For a recent project, I needed the ability to estimate the distance to a detected object from a photograph. After some research, I stumbled upon the pinhole camera model, and implmented a Python library for performing the calculations to determine object distance based on that.
The model can be used to relate four variables to each other:
- “Real” object dimension
- Distance to object
- “Observed” object dimension
- Distance between aperature and sensor plane (Focal length).
pinhole-distance
includes predefined “Packages” for three cameras I had on-hand. Using an object recognition model with the ability to output bounding boxes like YOLO, you can provide the observed width or height of an object, an estimate of what you believe the real width or height to be, and get an estimate
of how far away the object is.
How It Works
The pinhole camera model states that the ratio of the object dimension over the object distance is equal to the ratio of the observed dimension over the focal length. Expressed as an equation:
\[\text{let h = observed dim, d = focal length}\\\quad \text{H = object height, D = distance to object}\] \[\frac{\text{h}}{\text{d}}=\frac{\text{H}}{\text{D}}\]And, expressed as a drawing of dubious quality:
From this equation, we can:
\[\text{Solve for real distance, given H, h, d}\\\text{D}=\frac{\text{Hd}}{\text{h}}\] \[\text{Solve for object height, given D, d, h}\\\text{H}=\frac{\text{Dh}}{\text{d}}\]Manual Example
Let’s run through the math for the Raspberry Pi Camera 2. For the lens:
- No distortion (more on that later)
- 3.04mm focal length
The sensor:
- 1.12\(\mu\text{m}\) x 1.12\(\mu\text{m}\)
- 3280 x 2464 resolution
Let’s say we observe an object where \(H=1m\), and our observed measurement is 1000 pixels. First, we need to find \(h\), in meters:
\[\begin{eqnarray} h &=& 1000 * 1.12\mu\text{m} \\ &=& 1120\mu\text{m} \\ &=& 0.00112\text{m} \end{eqnarray}\]Since \(d\) is known, we can solve for distance now:
\[\begin{eqnarray} D &=& \frac{1\text{m} * 0.00304\text{m}}{0.00112\text{m}} \\ &=& \frac{0.00304\text{m}^2}{0.00112\text{m}} \\ &=& 2.714\text{m} \end{eqnarray}\]Working backwards, this makes sense. The sensor, at \(D=0\), would require \(1/0.00000112\) pixels, or roughly 900,000 pixels, to represent a one meter tall object. At \(D=1\), \(h=2714\text{px}\) and so on, following a curve as depicted below.
Distortion Compensation
One of the challenges with wide-angle lenses is image distortion (the “fish-eye” effect). Since surveillance cameras benefit from larger fields of view, this is a problem. The distortion causes objects near the edges of the frame to appear smaller than they actually are, resulting in inaccurate distance calculations. To compensate for this effect, I implemented a distortion correction system using a DistortionTable
class that maps the relative position of an object from the center of the image to a correction factor. The correction factor is applied by determining what percentage of the maximum possible distance from the center the object is located (0.0 being at center, 1.0 being at the edge), looking up the corresponding correction factor, and then multiplying the calculated distance by (1 + distortion_factor)

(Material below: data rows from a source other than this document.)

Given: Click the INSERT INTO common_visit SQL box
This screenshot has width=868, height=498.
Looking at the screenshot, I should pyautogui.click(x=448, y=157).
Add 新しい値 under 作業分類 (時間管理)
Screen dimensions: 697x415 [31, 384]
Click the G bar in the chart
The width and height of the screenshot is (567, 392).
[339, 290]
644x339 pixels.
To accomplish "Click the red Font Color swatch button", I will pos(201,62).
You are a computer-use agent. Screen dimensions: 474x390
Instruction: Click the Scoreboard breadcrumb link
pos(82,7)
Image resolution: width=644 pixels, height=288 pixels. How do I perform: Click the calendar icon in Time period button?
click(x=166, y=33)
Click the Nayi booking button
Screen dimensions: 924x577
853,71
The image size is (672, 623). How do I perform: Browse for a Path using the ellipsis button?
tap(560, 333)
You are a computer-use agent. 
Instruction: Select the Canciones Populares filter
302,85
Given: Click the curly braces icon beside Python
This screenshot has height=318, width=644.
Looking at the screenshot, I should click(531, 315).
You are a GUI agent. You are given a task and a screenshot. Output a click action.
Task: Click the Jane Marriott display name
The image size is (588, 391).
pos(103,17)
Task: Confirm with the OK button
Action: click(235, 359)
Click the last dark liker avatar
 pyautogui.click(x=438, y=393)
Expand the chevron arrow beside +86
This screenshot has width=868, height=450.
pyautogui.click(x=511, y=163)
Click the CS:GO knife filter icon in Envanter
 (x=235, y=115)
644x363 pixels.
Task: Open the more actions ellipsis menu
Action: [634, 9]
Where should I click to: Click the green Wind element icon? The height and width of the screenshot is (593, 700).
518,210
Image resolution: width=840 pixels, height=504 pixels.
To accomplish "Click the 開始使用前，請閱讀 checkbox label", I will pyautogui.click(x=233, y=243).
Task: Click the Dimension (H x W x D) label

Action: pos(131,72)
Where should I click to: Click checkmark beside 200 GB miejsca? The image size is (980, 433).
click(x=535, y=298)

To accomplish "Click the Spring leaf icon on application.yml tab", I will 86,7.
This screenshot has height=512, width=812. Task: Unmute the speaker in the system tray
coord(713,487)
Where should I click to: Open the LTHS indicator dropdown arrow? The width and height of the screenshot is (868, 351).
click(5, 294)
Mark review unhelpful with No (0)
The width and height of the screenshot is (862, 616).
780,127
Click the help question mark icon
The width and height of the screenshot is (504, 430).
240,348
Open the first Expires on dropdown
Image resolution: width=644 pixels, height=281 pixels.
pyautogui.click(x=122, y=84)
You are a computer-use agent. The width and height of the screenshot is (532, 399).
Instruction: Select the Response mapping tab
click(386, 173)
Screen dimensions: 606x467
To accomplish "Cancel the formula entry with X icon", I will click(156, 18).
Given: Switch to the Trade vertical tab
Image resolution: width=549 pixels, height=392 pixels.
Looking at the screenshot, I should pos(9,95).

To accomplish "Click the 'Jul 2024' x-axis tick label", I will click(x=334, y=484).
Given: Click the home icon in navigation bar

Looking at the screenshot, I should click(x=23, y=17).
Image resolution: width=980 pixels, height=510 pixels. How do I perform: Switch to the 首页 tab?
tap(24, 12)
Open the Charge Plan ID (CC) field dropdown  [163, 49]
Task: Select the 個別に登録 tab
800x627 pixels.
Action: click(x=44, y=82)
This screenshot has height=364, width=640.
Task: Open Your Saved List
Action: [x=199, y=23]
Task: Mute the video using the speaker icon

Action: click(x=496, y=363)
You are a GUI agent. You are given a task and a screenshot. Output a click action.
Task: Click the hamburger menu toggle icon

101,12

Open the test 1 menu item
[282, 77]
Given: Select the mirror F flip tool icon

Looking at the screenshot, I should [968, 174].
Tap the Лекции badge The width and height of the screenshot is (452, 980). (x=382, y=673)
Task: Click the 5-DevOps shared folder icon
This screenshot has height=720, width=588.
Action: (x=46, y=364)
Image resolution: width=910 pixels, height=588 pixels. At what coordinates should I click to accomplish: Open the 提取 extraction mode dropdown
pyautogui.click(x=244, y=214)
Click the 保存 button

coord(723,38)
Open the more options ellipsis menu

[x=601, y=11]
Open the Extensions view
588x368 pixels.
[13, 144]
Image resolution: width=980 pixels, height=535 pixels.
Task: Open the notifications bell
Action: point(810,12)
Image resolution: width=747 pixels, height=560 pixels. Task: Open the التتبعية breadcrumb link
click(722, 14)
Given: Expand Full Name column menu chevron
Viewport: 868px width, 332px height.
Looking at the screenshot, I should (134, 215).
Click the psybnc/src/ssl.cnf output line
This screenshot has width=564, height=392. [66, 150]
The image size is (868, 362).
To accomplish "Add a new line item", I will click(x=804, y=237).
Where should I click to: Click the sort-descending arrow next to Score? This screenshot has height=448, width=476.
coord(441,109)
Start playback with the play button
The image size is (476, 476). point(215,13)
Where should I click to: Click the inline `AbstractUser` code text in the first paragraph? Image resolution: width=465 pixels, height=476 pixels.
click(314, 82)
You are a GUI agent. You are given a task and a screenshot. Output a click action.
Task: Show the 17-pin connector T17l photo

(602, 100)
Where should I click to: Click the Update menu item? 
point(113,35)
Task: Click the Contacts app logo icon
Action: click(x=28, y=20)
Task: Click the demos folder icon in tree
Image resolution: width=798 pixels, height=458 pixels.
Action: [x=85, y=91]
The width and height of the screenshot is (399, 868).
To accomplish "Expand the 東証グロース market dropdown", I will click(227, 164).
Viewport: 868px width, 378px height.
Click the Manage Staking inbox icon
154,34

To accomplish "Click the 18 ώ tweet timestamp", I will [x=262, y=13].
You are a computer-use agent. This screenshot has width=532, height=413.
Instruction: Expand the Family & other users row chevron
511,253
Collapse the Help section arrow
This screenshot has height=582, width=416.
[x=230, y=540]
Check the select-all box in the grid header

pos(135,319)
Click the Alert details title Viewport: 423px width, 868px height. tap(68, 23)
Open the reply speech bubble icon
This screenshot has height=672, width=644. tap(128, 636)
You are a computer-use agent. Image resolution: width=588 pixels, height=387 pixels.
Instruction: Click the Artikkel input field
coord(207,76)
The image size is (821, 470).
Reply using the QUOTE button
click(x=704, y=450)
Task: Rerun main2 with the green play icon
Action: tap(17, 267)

. It supports rounding to arbitrary precision (e.g. round to the nearest 0.05 for the OV5647).
I’m not really sure how you’d figure out the distortion table on your own. The SparkFun data sheet for the OV5647-based camera package I used included one, so I didn’t have to worry about it all that much.
Supported Cameras
The library includes pre-defined configurations for three cameras:
- OV5647 - Arducam 5MP 120° wide-angle camera
- Includes distortion correction for the “fish-eye” effect common in wide-angle lenses
- RPI Camera Module 2 - The Raspberry Pi Camera Module v2
- USB Pinhole Camera - SVPRO 3.7mm Pinhole Lens USB Camera
You can also define your own camera packages using the library’s Sensor
, Lens
, and Package
classes.
Code Example
First, install the package:
pip install pinhole-distance
Let’s say you’ve detected an object you know is 21 inches (0.5334 meters) wide, and it appears 70 pixels wide in an image from the USB pinhole camera:
# Calculate the distance to an object known to be 21" wide that is 70px wide in the image
from pinhole_distance import usb_pinhole
distance = usb_pinhole.distance_to_object(
dimension='x',
actual_dimension=0.5334, # Width in meters
observed_dimension_px=70 # Width in pixels
)
print(f"Distance to object: {distance:.4f} meters")
The output would be approximately 4.8986 meters, which is within 2% of the actual distance - and well within error bands for both measuring my own shoulder width and image recognition bounding box precision.
Conclusion
The pinhole camera model provides a straightforward way to estimate distances using only a camera, an object recogition model, and estimates on a detected object’s size. While it’s not as precise as specialized hardware like LIDAR or stereoscopic cameras, it’s fairly effective for a wide range of applications using standard camera hardware, with the added bonus of being completely passive.
The library is available on GitHub and PyPI, and I welcome contributions - particularly if you’ve calibrated distortion tables for other camera modules. For real-world applications, I’d recommend taking multiple measurements with known objects at known distances to establish your own error margins, as they can vary depending on the quality of your object detection model and the precision of your camera specifications.